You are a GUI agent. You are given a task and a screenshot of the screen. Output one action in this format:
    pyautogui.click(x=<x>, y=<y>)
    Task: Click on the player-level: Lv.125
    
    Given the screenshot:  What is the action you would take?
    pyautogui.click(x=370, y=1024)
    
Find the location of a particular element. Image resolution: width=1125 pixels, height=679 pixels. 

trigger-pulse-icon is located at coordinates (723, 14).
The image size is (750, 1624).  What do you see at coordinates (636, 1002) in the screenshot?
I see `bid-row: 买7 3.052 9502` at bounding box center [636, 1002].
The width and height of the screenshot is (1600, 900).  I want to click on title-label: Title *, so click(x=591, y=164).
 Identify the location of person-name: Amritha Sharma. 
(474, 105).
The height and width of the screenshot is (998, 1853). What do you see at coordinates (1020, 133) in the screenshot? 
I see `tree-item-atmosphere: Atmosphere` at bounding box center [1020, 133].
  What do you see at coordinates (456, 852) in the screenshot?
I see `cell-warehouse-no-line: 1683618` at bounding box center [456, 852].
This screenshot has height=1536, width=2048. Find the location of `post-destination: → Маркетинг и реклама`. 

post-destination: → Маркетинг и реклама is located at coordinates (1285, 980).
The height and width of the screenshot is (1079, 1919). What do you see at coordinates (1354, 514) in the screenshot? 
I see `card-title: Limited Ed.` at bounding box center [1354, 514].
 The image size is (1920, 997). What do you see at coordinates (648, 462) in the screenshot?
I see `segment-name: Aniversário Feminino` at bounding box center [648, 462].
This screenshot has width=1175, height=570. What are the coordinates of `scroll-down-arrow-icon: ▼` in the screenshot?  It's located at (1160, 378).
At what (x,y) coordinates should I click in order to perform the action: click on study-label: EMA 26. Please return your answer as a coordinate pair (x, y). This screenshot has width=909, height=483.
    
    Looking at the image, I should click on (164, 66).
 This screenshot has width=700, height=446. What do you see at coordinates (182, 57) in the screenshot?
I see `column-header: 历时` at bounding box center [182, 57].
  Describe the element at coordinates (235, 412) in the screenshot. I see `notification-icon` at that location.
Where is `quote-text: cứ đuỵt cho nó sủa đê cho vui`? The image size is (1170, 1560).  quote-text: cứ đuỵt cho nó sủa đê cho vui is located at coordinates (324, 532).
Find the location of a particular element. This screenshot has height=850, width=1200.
============
DIRECTIONS FOR THIS TASK: Repeat the lines of the entries above verbatim, from the line containing "Identify the location" through the line containing "(474, 105).", with both of those lines included.

SOLUTION FOR THIS TASK:
 Identify the location of person-name: Amritha Sharma. 
(474, 105).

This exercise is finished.